--- START ---

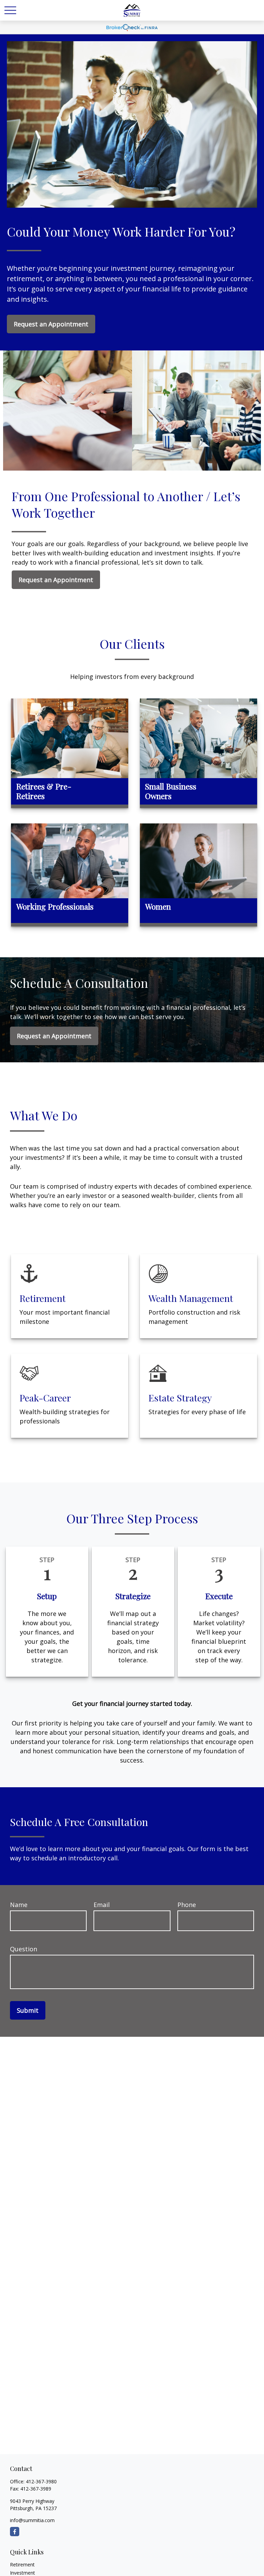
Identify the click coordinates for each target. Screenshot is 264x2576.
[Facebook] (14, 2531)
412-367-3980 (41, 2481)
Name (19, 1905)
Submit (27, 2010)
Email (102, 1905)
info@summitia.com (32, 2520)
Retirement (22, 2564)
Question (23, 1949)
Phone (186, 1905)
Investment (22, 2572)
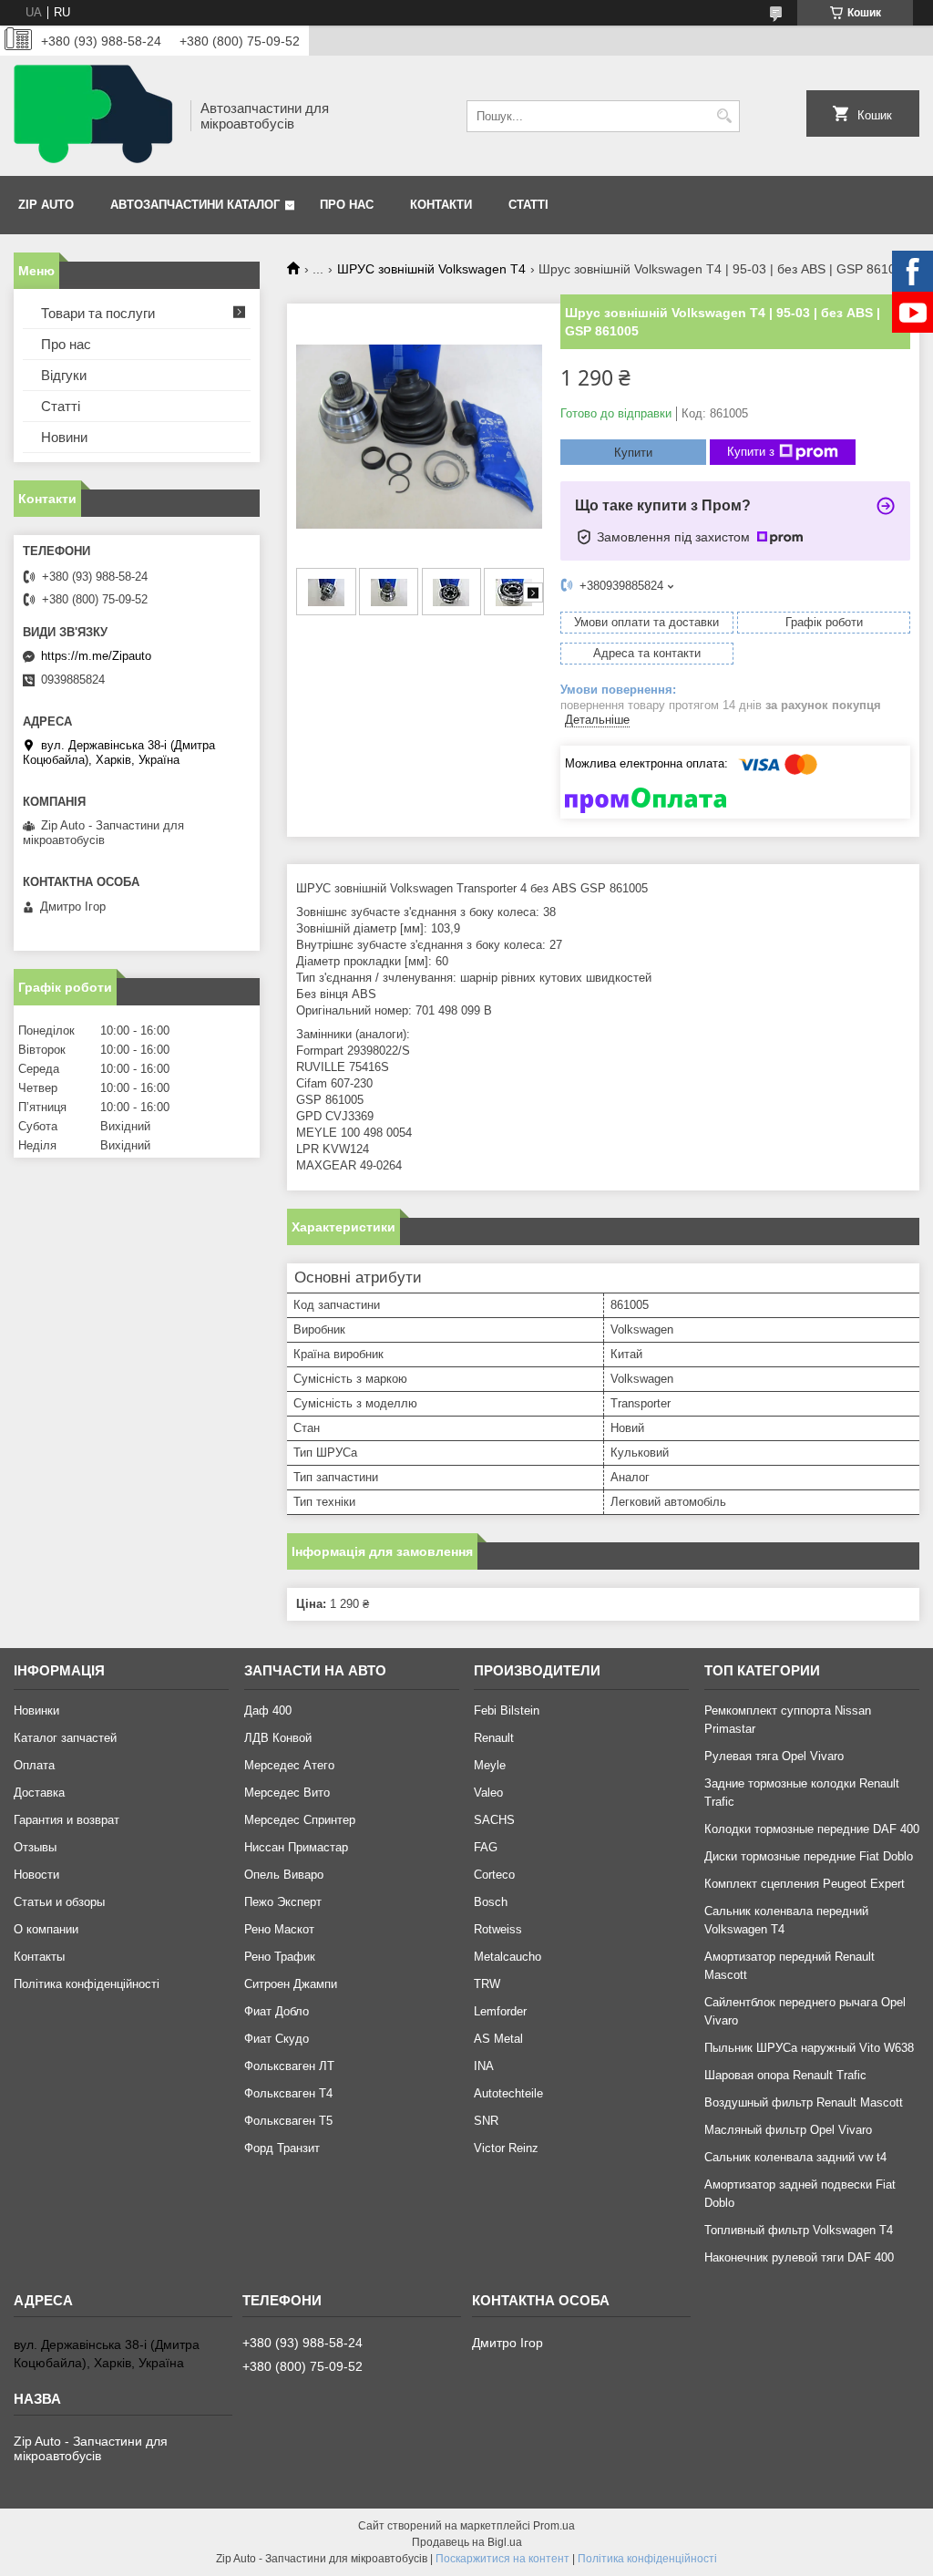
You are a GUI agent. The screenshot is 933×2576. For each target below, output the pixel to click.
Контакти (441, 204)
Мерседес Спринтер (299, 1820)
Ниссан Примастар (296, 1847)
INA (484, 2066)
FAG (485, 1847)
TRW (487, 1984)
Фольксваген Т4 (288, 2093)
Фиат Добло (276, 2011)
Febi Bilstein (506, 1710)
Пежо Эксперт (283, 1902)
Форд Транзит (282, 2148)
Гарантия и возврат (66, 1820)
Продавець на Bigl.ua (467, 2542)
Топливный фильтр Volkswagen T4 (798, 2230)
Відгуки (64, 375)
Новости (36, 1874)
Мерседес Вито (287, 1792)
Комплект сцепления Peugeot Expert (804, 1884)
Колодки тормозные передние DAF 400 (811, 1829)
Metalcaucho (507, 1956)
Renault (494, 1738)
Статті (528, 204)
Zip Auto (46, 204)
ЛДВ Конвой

--- END ---

Output all data exactly, omitting images.

Identify the click coordinates for each target. Screenshot is 264x2576.
[Facebook] (14, 2531)
412-367-3980 (41, 2481)
Name (19, 1905)
Submit (27, 2010)
Email (102, 1905)
info@summitia.com (32, 2520)
Retirement (22, 2564)
Question (23, 1949)
Phone (186, 1905)
Investment (22, 2572)
You are a GUI agent. The screenshot is 933×2576. For each target below, output the pixel to click.
Контакти (441, 204)
Мерседес Спринтер (299, 1820)
Ниссан Примастар (296, 1847)
INA (484, 2066)
FAG (485, 1847)
TRW (487, 1984)
Фольксваген Т4 (288, 2093)
Фиат Добло (276, 2011)
Febi Bilstein (506, 1710)
Пежо Эксперт (283, 1902)
Форд Транзит (282, 2148)
Гарантия и возврат (66, 1820)
Продавець на Bigl.ua (467, 2542)
Топливный фильтр Volkswagen T4 (798, 2230)
Відгуки (64, 375)
Новости (36, 1874)
Мерседес Вито (287, 1792)
Комплект сцепления Peugeot Expert (804, 1884)
Колодки тормозные передние DAF 400 (811, 1829)
Metalcaucho (507, 1956)
Renault (494, 1738)
Статті (528, 204)
Zip Auto (46, 204)
ЛДВ Конвой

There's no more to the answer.